» Activity: From the records below, take each line where the string "status" shows up and copy it.

» Supplied information:
━━━━━━━━

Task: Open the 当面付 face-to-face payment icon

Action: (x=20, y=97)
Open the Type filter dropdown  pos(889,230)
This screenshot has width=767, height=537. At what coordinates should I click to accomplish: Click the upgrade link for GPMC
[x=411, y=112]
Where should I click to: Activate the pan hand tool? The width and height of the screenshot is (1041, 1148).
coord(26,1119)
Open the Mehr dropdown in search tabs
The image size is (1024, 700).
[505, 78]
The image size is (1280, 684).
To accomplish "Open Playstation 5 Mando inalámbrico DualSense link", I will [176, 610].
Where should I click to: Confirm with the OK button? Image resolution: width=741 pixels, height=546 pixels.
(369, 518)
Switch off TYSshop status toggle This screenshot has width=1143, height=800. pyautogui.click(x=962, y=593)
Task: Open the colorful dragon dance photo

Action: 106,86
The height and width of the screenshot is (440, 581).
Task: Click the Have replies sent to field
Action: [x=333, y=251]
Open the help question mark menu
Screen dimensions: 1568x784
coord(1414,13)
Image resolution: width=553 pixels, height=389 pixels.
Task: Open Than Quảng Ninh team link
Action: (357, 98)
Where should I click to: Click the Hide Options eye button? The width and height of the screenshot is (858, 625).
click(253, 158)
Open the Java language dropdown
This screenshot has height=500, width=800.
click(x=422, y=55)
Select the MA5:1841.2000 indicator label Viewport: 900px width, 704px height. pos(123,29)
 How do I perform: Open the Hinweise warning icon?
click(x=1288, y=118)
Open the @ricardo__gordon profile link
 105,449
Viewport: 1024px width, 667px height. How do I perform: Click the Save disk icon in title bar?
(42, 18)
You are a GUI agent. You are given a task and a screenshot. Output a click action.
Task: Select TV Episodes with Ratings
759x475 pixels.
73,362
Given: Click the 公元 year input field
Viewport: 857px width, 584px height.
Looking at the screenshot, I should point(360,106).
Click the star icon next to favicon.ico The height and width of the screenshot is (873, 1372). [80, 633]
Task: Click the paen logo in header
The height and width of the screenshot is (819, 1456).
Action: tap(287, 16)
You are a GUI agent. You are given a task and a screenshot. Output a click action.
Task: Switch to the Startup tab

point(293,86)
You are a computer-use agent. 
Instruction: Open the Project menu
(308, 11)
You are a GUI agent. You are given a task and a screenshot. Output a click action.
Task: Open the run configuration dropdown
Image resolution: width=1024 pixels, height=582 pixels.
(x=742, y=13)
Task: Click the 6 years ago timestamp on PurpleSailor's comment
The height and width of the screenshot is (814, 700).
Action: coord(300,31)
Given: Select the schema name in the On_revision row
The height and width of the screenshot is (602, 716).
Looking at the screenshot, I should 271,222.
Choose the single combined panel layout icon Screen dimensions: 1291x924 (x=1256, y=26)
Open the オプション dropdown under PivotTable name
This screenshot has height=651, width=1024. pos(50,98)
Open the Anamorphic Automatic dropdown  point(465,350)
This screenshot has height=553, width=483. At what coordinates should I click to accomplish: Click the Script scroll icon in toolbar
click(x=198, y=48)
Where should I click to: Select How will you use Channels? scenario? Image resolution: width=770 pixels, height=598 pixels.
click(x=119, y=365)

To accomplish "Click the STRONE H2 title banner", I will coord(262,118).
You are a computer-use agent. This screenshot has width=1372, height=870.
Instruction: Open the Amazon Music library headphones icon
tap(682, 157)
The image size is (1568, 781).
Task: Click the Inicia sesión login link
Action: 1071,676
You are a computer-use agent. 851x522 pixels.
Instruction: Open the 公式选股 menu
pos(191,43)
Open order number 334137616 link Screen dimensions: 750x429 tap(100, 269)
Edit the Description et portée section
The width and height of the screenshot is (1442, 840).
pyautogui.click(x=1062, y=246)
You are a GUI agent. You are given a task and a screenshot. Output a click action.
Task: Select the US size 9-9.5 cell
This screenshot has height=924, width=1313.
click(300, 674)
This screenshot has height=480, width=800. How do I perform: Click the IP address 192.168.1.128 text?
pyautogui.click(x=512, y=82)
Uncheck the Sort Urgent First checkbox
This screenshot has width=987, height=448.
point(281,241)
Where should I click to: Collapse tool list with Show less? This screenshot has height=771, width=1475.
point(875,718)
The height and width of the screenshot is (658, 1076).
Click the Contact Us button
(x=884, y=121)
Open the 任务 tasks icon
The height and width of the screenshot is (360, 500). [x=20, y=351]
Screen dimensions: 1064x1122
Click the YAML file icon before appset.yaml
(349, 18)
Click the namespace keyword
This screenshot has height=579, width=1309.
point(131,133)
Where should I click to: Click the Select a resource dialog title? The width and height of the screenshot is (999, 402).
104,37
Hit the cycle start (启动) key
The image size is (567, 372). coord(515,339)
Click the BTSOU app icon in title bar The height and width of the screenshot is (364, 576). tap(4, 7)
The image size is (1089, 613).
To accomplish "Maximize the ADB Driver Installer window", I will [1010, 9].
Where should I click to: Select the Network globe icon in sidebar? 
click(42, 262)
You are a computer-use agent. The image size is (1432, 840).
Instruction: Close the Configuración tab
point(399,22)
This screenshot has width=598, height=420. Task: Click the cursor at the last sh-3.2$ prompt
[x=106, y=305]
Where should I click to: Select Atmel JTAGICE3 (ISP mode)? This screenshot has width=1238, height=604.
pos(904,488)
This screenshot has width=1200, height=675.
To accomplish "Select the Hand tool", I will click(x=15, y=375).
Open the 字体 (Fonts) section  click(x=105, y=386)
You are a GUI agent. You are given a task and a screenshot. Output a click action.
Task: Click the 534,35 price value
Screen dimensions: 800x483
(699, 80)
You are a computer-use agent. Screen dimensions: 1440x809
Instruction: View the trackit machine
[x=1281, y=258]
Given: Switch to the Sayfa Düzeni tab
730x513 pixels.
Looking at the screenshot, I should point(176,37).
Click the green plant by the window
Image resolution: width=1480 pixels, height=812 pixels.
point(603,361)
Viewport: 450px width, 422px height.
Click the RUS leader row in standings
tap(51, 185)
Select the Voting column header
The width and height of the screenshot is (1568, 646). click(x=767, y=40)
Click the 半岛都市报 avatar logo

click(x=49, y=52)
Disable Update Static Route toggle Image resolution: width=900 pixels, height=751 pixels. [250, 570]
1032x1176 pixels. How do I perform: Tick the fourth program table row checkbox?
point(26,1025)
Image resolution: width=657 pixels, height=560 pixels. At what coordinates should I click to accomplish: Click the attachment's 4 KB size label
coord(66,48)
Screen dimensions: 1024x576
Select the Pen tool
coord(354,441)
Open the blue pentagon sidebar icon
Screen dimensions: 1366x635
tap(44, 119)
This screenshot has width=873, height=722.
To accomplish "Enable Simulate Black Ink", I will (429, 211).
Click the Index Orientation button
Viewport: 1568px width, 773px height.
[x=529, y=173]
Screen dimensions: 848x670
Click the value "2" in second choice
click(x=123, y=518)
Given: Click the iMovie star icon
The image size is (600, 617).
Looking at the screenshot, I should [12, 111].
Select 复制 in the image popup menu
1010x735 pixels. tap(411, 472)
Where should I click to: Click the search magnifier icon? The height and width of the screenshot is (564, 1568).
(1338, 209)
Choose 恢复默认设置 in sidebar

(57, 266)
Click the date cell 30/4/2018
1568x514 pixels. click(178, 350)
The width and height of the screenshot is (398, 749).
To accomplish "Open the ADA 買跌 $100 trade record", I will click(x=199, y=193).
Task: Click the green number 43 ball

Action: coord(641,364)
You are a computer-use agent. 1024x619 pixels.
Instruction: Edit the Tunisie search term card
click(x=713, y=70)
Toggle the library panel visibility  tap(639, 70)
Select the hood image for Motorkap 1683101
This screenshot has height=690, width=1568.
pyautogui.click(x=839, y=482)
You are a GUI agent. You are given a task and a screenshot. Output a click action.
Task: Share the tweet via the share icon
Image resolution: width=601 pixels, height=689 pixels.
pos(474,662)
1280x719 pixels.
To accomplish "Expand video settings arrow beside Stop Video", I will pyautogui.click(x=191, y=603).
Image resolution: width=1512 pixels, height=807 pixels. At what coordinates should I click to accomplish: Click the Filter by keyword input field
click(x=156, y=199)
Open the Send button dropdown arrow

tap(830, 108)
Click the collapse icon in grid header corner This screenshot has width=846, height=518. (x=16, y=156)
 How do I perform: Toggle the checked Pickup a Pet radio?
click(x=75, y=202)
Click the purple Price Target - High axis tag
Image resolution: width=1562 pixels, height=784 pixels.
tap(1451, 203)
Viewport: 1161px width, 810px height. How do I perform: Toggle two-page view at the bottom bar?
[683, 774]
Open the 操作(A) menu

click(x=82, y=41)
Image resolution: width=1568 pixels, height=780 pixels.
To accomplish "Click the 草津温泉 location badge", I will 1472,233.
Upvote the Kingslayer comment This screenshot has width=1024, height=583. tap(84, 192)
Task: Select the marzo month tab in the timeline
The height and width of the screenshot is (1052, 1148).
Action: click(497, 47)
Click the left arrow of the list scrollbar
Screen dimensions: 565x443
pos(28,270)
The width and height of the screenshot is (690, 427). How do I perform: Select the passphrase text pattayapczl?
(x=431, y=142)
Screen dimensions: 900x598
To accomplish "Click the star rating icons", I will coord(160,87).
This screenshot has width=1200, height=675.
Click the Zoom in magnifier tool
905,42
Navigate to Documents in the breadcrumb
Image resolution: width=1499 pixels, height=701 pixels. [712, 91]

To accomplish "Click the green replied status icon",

━━━━━━━━

» Task result:
Switch off TYSshop status toggle This screenshot has width=1143, height=800. pyautogui.click(x=962, y=593)
To accomplish "Click the green replied status icon",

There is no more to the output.